_Data entries_.

——————

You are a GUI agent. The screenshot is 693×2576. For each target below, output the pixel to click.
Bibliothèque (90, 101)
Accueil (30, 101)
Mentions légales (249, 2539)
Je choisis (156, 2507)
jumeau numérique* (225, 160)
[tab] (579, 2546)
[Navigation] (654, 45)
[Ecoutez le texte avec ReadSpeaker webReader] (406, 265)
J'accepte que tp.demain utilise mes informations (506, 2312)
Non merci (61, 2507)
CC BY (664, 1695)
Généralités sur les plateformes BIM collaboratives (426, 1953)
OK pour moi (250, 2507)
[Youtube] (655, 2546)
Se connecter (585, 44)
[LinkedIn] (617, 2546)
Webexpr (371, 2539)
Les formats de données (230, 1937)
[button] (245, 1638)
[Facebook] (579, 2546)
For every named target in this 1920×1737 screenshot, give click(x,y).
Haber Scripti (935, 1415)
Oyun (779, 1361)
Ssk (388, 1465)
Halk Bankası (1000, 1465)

——————

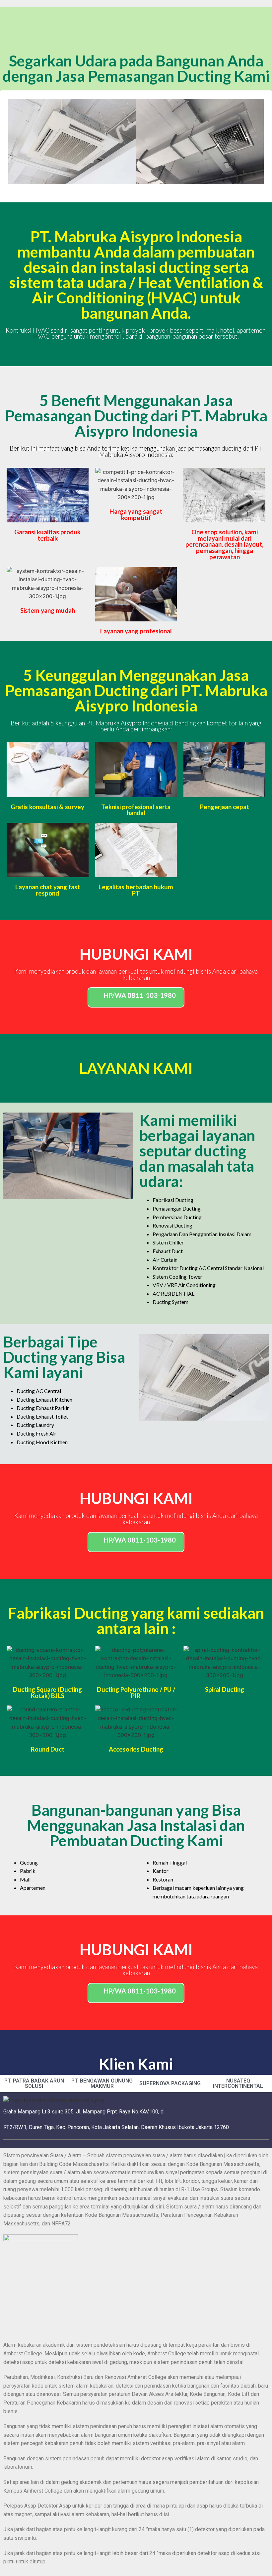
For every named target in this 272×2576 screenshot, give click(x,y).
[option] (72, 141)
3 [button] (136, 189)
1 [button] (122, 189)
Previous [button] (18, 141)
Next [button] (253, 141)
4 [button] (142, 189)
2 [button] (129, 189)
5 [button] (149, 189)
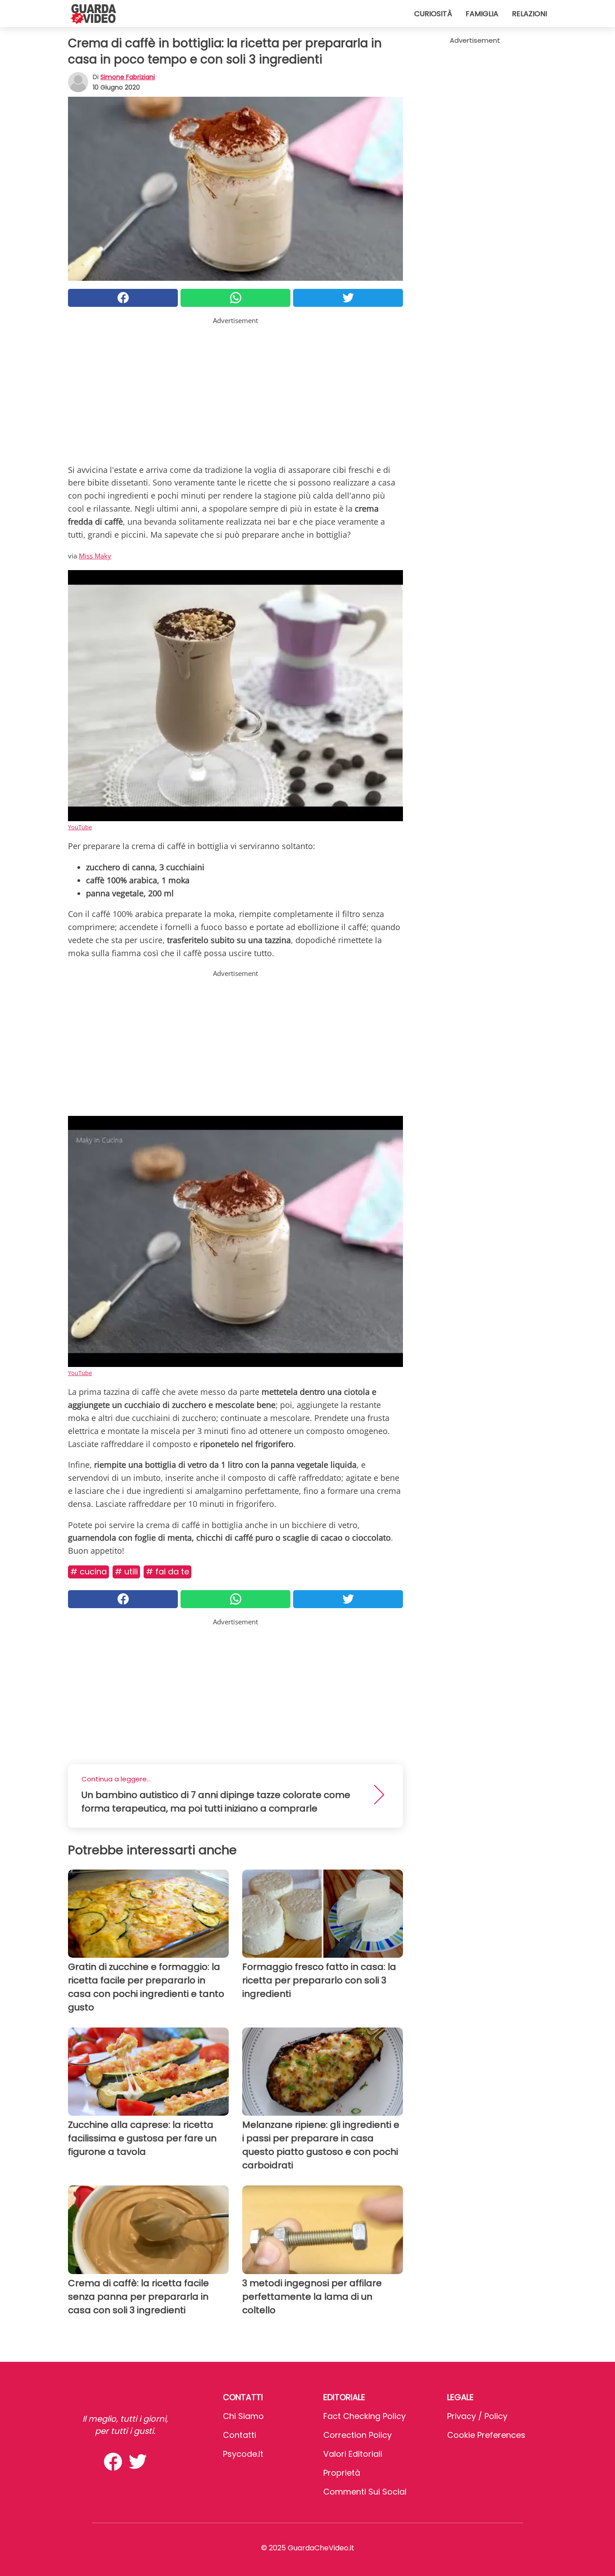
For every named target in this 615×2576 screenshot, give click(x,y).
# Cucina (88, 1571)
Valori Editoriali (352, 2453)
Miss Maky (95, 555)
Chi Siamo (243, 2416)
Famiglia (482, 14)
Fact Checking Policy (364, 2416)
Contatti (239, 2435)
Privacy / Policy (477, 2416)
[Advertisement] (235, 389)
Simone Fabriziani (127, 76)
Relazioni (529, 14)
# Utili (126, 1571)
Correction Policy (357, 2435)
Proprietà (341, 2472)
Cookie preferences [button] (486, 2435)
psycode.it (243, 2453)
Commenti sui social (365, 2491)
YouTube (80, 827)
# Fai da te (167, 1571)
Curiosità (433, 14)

——————

_WHAT YOU NEED TO DO_.
Scan the lines above for "give", then copy every one that has it.

_TASK ANSWER_.
For every named target in this 1920×1737 screenshot, give click(x,y).
For every named target in this 272×2576 screenshot, give click(x,y).
For every named target in this 615×2576 screenshot, give click(x,y).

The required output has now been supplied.